RECORD EXTRACTS:

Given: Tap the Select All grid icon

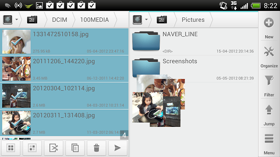Looking at the screenshot, I should point(11,148).
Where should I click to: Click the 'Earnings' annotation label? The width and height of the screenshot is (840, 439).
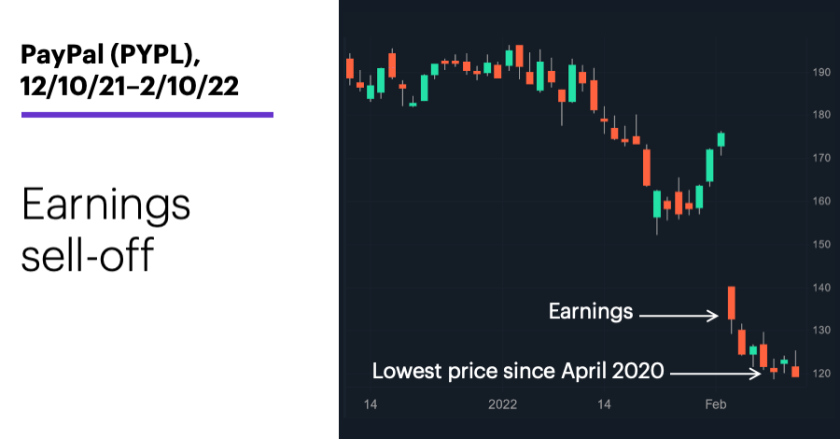591,312
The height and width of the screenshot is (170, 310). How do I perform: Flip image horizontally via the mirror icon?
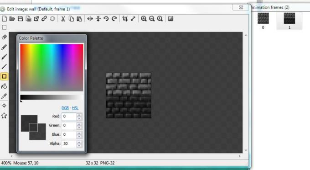coord(90,19)
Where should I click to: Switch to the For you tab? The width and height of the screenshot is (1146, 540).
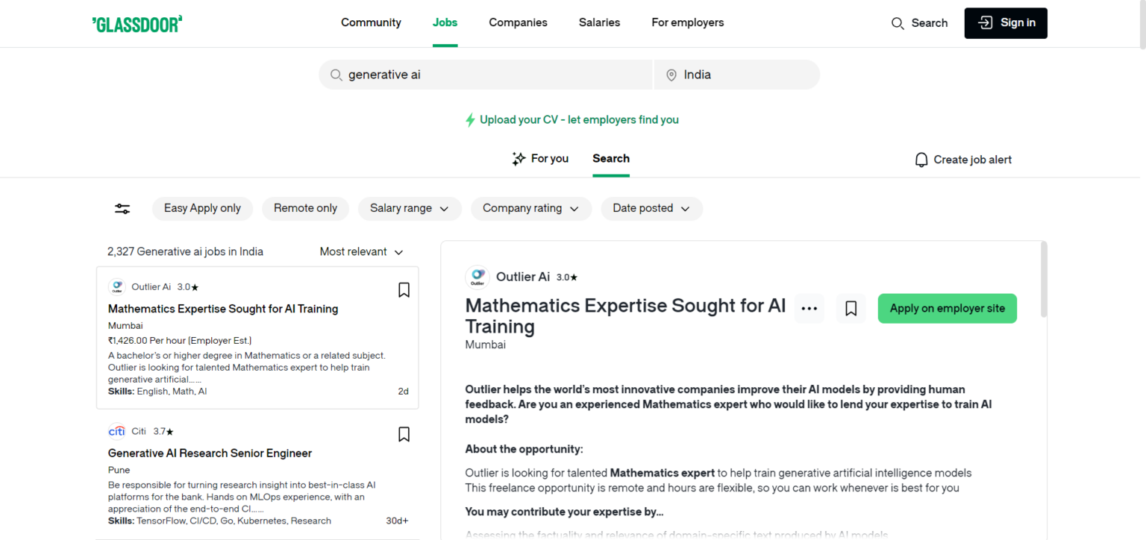click(540, 158)
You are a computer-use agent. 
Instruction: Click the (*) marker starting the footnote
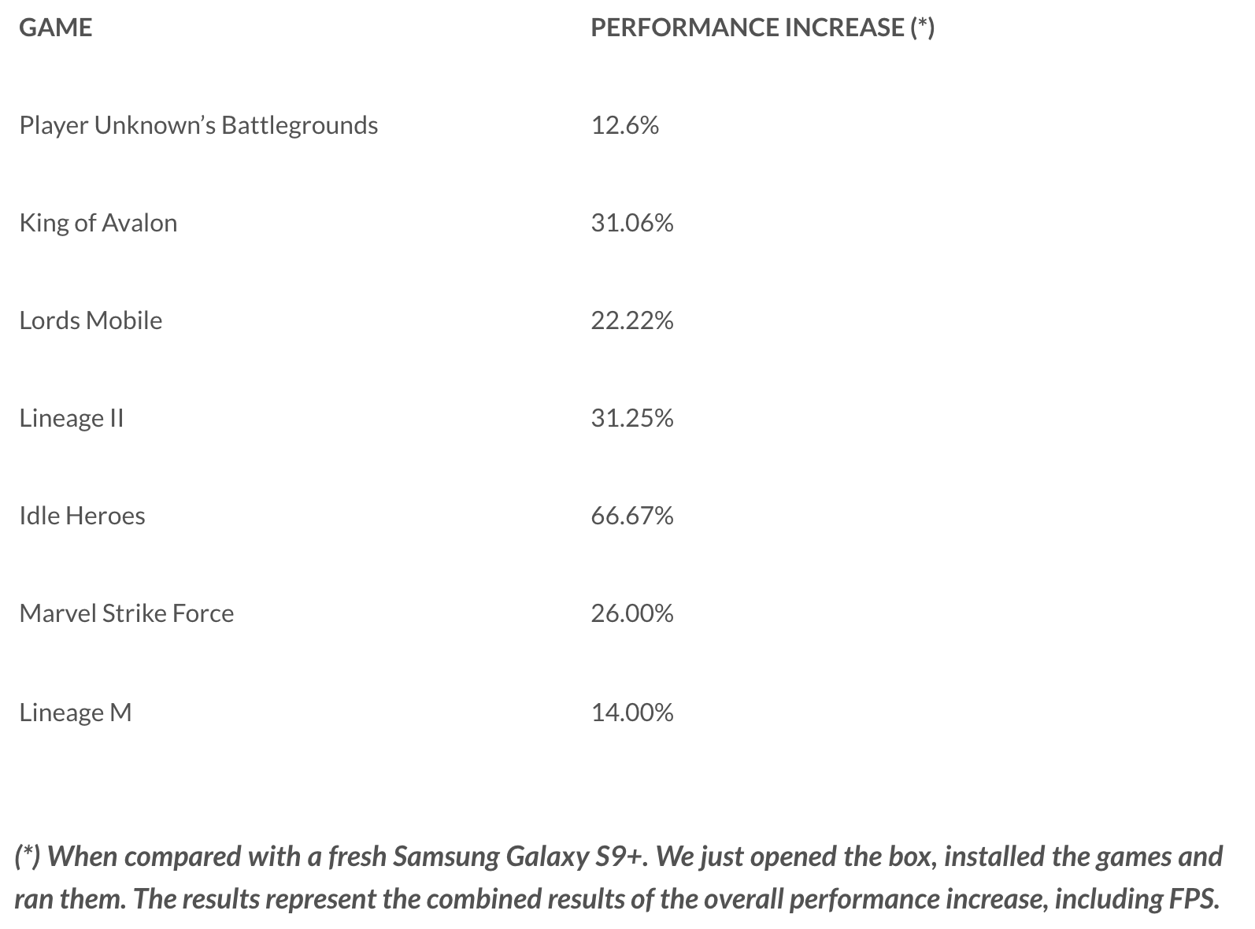point(28,856)
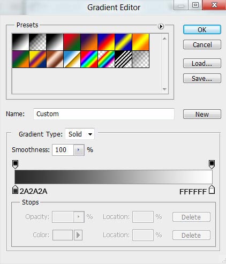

THE PROBLEM: Copy out the listing exactly as it stands, but not the pictures.

OUTPUT OF THE TASK:
Given: Tap the Select All grid icon

Looking at the screenshot, I should point(11,148).
Where should I click to: Click the 'Earnings' annotation label? The width and height of the screenshot is (840, 439).
591,312
The height and width of the screenshot is (170, 310). How do I perform: Flip image horizontally via the mirror icon?
coord(90,19)
Where should I click to: Switch to the For you tab? The width and height of the screenshot is (1146, 540).
click(540, 158)
You are a computer-use agent. 
Instruction: Click the (*) marker starting the footnote
point(28,856)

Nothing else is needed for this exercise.